Stated task
Collect every line of the entries that contains the word "computer".

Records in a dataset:
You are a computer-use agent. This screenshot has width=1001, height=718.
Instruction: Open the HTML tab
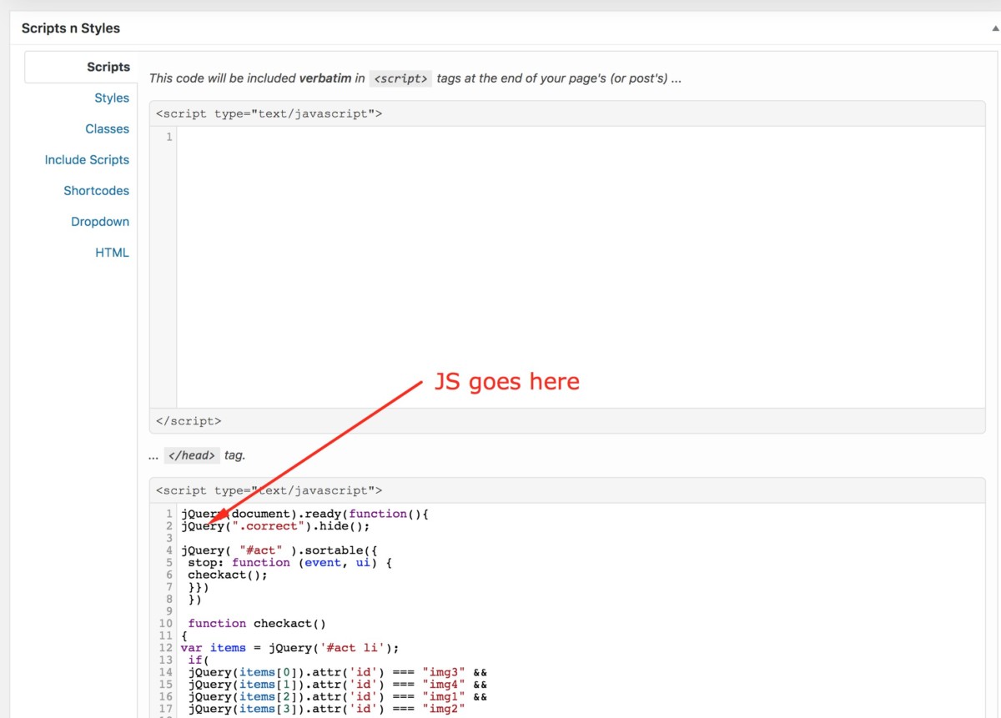click(x=112, y=253)
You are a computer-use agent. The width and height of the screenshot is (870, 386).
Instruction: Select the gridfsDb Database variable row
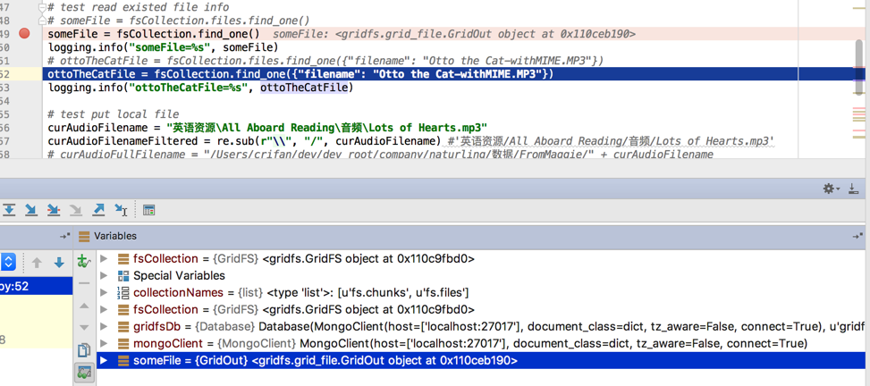(x=447, y=327)
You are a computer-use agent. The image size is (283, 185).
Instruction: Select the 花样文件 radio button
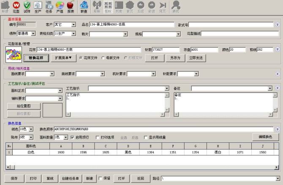(x=82, y=57)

Correct result
You are a computer-use agent. This screenshot has width=1001, height=718.
You are a computer-use agent. The width and height of the screenshot is (870, 386).
You are a computer-use agent. The image size is (283, 185).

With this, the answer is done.